start Source data
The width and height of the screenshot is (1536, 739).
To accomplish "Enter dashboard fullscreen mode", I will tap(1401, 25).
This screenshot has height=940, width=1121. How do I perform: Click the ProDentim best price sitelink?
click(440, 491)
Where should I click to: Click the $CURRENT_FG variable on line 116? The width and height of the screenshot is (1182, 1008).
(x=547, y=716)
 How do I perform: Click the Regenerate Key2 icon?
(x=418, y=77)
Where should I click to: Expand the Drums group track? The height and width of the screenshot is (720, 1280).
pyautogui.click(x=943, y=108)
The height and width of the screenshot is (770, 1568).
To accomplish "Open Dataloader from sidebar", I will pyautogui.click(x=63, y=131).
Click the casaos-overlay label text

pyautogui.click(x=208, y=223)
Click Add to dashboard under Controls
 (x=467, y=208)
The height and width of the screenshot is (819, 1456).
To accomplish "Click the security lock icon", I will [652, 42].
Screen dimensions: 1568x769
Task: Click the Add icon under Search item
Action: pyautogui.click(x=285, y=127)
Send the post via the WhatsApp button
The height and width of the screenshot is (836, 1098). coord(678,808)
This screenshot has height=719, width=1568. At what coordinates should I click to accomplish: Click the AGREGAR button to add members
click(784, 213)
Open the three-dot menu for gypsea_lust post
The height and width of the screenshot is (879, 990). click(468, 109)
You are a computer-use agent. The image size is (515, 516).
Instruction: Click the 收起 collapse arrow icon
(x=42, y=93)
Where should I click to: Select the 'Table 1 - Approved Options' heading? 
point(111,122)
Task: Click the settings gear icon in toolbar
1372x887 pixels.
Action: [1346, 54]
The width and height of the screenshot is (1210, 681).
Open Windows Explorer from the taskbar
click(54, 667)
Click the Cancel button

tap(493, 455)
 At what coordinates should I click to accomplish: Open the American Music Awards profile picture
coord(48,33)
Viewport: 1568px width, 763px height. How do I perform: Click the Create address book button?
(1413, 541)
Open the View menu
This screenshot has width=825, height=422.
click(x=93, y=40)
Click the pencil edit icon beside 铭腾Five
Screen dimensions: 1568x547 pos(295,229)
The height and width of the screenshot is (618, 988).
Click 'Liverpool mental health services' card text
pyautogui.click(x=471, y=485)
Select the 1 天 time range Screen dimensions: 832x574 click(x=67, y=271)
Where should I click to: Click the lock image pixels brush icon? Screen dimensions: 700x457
end Source data
(Given task): Rewrite all of the material above, changing each "Where should I click to" to "Which point do I click to" and leaving everything else as it is.

(Reply):
The width and height of the screenshot is (1536, 739).
To accomplish "Enter dashboard fullscreen mode", I will tap(1401, 25).
This screenshot has height=940, width=1121. How do I perform: Click the ProDentim best price sitelink?
click(440, 491)
Which point do I click to: Click the $CURRENT_FG variable on line 116? The width and height of the screenshot is (1182, 1008).
(x=547, y=716)
 How do I perform: Click the Regenerate Key2 icon?
(x=418, y=77)
Which point do I click to: Expand the Drums group track? The height and width of the screenshot is (720, 1280).
pyautogui.click(x=943, y=108)
The height and width of the screenshot is (770, 1568).
To accomplish "Open Dataloader from sidebar", I will pyautogui.click(x=63, y=131).
Click the casaos-overlay label text

pyautogui.click(x=208, y=223)
Click Add to dashboard under Controls
 (x=467, y=208)
The height and width of the screenshot is (819, 1456).
To accomplish "Click the security lock icon", I will [652, 42].
Screen dimensions: 1568x769
Task: Click the Add icon under Search item
Action: pyautogui.click(x=285, y=127)
Send the post via the WhatsApp button
The height and width of the screenshot is (836, 1098). coord(678,808)
This screenshot has height=719, width=1568. At what coordinates should I click to accomplish: Click the AGREGAR button to add members
click(784, 213)
Open the three-dot menu for gypsea_lust post
The height and width of the screenshot is (879, 990). click(468, 109)
You are a computer-use agent. The image size is (515, 516).
Instruction: Click the 收起 collapse arrow icon
(x=42, y=93)
Which point do I click to: Select the 'Table 1 - Approved Options' heading? 
point(111,122)
Task: Click the settings gear icon in toolbar
1372x887 pixels.
Action: [1346, 54]
The width and height of the screenshot is (1210, 681).
Open Windows Explorer from the taskbar
click(54, 667)
Click the Cancel button

tap(493, 455)
 At what coordinates should I click to accomplish: Open the American Music Awards profile picture
coord(48,33)
Viewport: 1568px width, 763px height. How do I perform: Click the Create address book button?
(1413, 541)
Open the View menu
This screenshot has width=825, height=422.
click(x=93, y=40)
Click the pencil edit icon beside 铭腾Five
Screen dimensions: 1568x547 pos(295,229)
The height and width of the screenshot is (618, 988).
Click 'Liverpool mental health services' card text
pyautogui.click(x=471, y=485)
Select the 1 天 time range Screen dimensions: 832x574 click(x=67, y=271)
Which point do I click to: Click the lock image pixels brush icon? Screen dimensions: 700x457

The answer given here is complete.